**Problem to work on**
Please transcribe each of the records exactly as given.

**Extracted entries**

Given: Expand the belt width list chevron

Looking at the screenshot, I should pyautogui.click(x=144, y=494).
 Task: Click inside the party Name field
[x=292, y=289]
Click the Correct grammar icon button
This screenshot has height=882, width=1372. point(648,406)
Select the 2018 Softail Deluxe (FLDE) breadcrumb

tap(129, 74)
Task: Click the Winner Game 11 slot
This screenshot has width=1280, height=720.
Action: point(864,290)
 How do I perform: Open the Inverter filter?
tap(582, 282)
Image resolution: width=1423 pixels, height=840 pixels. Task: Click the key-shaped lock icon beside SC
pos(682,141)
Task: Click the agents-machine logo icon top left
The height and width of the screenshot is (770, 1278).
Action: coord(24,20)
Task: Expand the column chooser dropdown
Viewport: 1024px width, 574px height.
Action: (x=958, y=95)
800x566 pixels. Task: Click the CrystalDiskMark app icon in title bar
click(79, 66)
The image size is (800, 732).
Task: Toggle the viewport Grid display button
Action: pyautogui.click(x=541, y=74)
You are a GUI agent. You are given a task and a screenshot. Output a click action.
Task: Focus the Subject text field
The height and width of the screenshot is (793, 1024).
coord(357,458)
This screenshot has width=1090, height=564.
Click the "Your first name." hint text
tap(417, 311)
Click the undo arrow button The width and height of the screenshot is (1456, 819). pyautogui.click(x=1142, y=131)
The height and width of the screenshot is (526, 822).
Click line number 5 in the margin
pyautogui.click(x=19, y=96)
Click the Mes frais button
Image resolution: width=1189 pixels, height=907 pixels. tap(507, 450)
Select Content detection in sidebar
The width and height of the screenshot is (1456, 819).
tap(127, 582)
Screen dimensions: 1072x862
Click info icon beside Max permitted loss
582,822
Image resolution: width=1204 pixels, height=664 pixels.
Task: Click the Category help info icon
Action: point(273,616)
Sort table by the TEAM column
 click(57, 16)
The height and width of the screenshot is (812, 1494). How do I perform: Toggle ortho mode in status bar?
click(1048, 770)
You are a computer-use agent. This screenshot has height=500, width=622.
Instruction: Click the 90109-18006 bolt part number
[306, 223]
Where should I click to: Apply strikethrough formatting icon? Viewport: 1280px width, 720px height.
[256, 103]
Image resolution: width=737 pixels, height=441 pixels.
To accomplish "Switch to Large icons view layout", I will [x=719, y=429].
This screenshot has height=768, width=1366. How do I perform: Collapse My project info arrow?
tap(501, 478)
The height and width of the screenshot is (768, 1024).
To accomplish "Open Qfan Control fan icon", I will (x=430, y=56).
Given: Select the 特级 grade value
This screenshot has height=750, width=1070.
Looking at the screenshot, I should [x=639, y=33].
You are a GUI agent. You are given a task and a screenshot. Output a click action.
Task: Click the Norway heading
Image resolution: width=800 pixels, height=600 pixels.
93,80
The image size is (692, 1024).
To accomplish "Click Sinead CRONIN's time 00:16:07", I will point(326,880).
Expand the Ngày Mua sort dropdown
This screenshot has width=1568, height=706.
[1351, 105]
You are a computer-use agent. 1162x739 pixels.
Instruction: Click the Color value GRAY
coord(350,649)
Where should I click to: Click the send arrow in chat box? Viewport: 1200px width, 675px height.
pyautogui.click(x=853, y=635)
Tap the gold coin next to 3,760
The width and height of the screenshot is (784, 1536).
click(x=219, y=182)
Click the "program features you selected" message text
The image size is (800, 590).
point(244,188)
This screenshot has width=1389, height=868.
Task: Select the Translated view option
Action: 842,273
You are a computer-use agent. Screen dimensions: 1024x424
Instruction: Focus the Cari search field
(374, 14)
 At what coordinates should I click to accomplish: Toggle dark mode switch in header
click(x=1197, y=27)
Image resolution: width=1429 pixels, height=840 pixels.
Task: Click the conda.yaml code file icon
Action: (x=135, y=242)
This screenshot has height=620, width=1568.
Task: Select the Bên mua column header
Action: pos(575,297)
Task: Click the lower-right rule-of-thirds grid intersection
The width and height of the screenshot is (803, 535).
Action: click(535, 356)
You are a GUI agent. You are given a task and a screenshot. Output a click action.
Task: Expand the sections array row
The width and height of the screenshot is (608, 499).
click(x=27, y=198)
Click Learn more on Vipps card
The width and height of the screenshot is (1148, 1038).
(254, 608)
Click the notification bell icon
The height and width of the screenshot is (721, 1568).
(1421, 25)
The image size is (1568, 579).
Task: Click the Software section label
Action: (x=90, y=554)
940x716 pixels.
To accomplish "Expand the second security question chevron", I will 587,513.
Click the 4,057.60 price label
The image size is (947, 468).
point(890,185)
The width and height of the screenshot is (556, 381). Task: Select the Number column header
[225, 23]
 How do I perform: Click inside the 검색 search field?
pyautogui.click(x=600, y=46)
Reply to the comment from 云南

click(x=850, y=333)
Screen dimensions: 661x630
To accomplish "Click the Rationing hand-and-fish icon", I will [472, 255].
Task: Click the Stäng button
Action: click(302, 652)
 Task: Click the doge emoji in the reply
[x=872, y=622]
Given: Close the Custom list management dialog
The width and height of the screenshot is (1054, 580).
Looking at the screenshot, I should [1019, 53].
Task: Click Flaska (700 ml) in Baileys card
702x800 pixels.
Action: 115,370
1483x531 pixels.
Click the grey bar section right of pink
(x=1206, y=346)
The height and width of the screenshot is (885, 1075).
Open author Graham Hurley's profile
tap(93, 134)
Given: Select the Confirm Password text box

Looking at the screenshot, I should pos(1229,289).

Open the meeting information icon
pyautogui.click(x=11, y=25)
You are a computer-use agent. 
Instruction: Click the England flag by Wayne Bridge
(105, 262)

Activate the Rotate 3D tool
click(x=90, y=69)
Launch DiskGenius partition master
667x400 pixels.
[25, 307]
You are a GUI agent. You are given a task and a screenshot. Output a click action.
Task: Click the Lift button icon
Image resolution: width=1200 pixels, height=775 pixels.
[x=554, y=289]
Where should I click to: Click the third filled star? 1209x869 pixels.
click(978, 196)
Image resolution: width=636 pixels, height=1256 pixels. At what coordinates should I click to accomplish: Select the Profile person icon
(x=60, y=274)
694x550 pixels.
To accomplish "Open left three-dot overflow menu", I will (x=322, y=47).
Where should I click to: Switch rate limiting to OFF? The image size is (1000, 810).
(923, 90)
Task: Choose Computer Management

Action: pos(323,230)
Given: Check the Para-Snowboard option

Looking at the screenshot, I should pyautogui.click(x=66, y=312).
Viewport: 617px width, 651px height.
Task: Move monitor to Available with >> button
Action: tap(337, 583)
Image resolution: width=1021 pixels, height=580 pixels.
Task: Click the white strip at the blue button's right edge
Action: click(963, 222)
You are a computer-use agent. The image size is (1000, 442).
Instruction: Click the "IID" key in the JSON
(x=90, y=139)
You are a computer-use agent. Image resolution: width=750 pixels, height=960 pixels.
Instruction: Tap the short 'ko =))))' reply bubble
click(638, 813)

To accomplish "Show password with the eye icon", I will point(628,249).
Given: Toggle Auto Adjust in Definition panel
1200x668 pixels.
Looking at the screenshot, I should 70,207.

**Task answer**
Given: Expand the belt width list chevron

Looking at the screenshot, I should pyautogui.click(x=144, y=494).
 Task: Click inside the party Name field
[x=292, y=289]
Click the Correct grammar icon button
This screenshot has height=882, width=1372. point(648,406)
Select the 2018 Softail Deluxe (FLDE) breadcrumb

tap(129, 74)
Task: Click the Winner Game 11 slot
This screenshot has width=1280, height=720.
Action: point(864,290)
 How do I perform: Open the Inverter filter?
tap(582, 282)
Image resolution: width=1423 pixels, height=840 pixels. Task: Click the key-shaped lock icon beside SC
pos(682,141)
Task: Click the agents-machine logo icon top left
The height and width of the screenshot is (770, 1278).
Action: coord(24,20)
Task: Expand the column chooser dropdown
Viewport: 1024px width, 574px height.
Action: (x=958, y=95)
800x566 pixels. Task: Click the CrystalDiskMark app icon in title bar
click(79, 66)
The image size is (800, 732).
Task: Toggle the viewport Grid display button
Action: pyautogui.click(x=541, y=74)
You are a GUI agent. You are given a task and a screenshot. Output a click action.
Task: Focus the Subject text field
The height and width of the screenshot is (793, 1024).
coord(357,458)
This screenshot has width=1090, height=564.
Click the "Your first name." hint text
tap(417, 311)
Click the undo arrow button The width and height of the screenshot is (1456, 819). pyautogui.click(x=1142, y=131)
The height and width of the screenshot is (526, 822).
Click line number 5 in the margin
pyautogui.click(x=19, y=96)
Click the Mes frais button
Image resolution: width=1189 pixels, height=907 pixels. tap(507, 450)
Select Content detection in sidebar
The width and height of the screenshot is (1456, 819).
tap(127, 582)
Screen dimensions: 1072x862
Click info icon beside Max permitted loss
582,822
Image resolution: width=1204 pixels, height=664 pixels.
Task: Click the Category help info icon
Action: point(273,616)
Sort table by the TEAM column
 click(57, 16)
The height and width of the screenshot is (812, 1494). How do I perform: Toggle ortho mode in status bar?
click(1048, 770)
You are a computer-use agent. This screenshot has height=500, width=622.
Instruction: Click the 90109-18006 bolt part number
[306, 223]
Where should I click to: Apply strikethrough formatting icon? Viewport: 1280px width, 720px height.
[256, 103]
Image resolution: width=737 pixels, height=441 pixels.
To accomplish "Switch to Large icons view layout", I will [x=719, y=429].
This screenshot has height=768, width=1366. How do I perform: Collapse My project info arrow?
tap(501, 478)
The height and width of the screenshot is (768, 1024).
To accomplish "Open Qfan Control fan icon", I will (x=430, y=56).
Given: Select the 特级 grade value
This screenshot has height=750, width=1070.
Looking at the screenshot, I should [x=639, y=33].
You are a GUI agent. You are given a task and a screenshot. Output a click action.
Task: Click the Norway heading
Image resolution: width=800 pixels, height=600 pixels.
93,80
The image size is (692, 1024).
To accomplish "Click Sinead CRONIN's time 00:16:07", I will point(326,880).
Expand the Ngày Mua sort dropdown
This screenshot has width=1568, height=706.
[1351, 105]
You are a computer-use agent. 1162x739 pixels.
Instruction: Click the Color value GRAY
coord(350,649)
Where should I click to: Click the send arrow in chat box? Viewport: 1200px width, 675px height.
pyautogui.click(x=853, y=635)
Tap the gold coin next to 3,760
The width and height of the screenshot is (784, 1536).
click(x=219, y=182)
Click the "program features you selected" message text
The image size is (800, 590).
point(244,188)
This screenshot has width=1389, height=868.
Task: Select the Translated view option
Action: 842,273
You are a computer-use agent. Screen dimensions: 1024x424
Instruction: Focus the Cari search field
(374, 14)
 At what coordinates should I click to accomplish: Toggle dark mode switch in header
click(x=1197, y=27)
Image resolution: width=1429 pixels, height=840 pixels.
Task: Click the conda.yaml code file icon
Action: (x=135, y=242)
This screenshot has height=620, width=1568.
Task: Select the Bên mua column header
Action: pos(575,297)
Task: Click the lower-right rule-of-thirds grid intersection
The width and height of the screenshot is (803, 535).
Action: click(535, 356)
You are a GUI agent. You are given a task and a screenshot. Output a click action.
Task: Expand the sections array row
The width and height of the screenshot is (608, 499).
click(x=27, y=198)
Click Learn more on Vipps card
The width and height of the screenshot is (1148, 1038).
(254, 608)
Click the notification bell icon
The height and width of the screenshot is (721, 1568).
(1421, 25)
The image size is (1568, 579).
Task: Click the Software section label
Action: (x=90, y=554)
940x716 pixels.
To accomplish "Expand the second security question chevron", I will 587,513.
Click the 4,057.60 price label
The image size is (947, 468).
point(890,185)
The width and height of the screenshot is (556, 381). Task: Select the Number column header
[225, 23]
 How do I perform: Click inside the 검색 search field?
pyautogui.click(x=600, y=46)
Reply to the comment from 云南

click(x=850, y=333)
Screen dimensions: 661x630
To accomplish "Click the Rationing hand-and-fish icon", I will [472, 255].
Task: Click the Stäng button
Action: click(302, 652)
 Task: Click the doge emoji in the reply
[x=872, y=622]
Given: Close the Custom list management dialog
The width and height of the screenshot is (1054, 580).
Looking at the screenshot, I should [1019, 53].
Task: Click Flaska (700 ml) in Baileys card
702x800 pixels.
Action: 115,370
1483x531 pixels.
Click the grey bar section right of pink
(x=1206, y=346)
The height and width of the screenshot is (885, 1075).
Open author Graham Hurley's profile
tap(93, 134)
Given: Select the Confirm Password text box

Looking at the screenshot, I should pos(1229,289).

Open the meeting information icon
pyautogui.click(x=11, y=25)
You are a computer-use agent. 
Instruction: Click the England flag by Wayne Bridge
(105, 262)

Activate the Rotate 3D tool
click(x=90, y=69)
Launch DiskGenius partition master
667x400 pixels.
[25, 307]
You are a GUI agent. You are given a task and a screenshot. Output a click action.
Task: Click the Lift button icon
Image resolution: width=1200 pixels, height=775 pixels.
[x=554, y=289]
Where should I click to: Click the third filled star? 1209x869 pixels.
click(978, 196)
Image resolution: width=636 pixels, height=1256 pixels. At what coordinates should I click to accomplish: Select the Profile person icon
(x=60, y=274)
694x550 pixels.
To accomplish "Open left three-dot overflow menu", I will (x=322, y=47).
Where should I click to: Switch rate limiting to OFF? The image size is (1000, 810).
(923, 90)
Task: Choose Computer Management

Action: pos(323,230)
Given: Check the Para-Snowboard option

Looking at the screenshot, I should pyautogui.click(x=66, y=312).
Viewport: 617px width, 651px height.
Task: Move monitor to Available with >> button
Action: tap(337, 583)
Image resolution: width=1021 pixels, height=580 pixels.
Task: Click the white strip at the blue button's right edge
Action: click(963, 222)
You are a computer-use agent. The image size is (1000, 442).
Instruction: Click the "IID" key in the JSON
(x=90, y=139)
You are a computer-use agent. Image resolution: width=750 pixels, height=960 pixels.
Instruction: Tap the short 'ko =))))' reply bubble
click(638, 813)

To accomplish "Show password with the eye icon", I will point(628,249).
Given: Toggle Auto Adjust in Definition panel
1200x668 pixels.
Looking at the screenshot, I should 70,207.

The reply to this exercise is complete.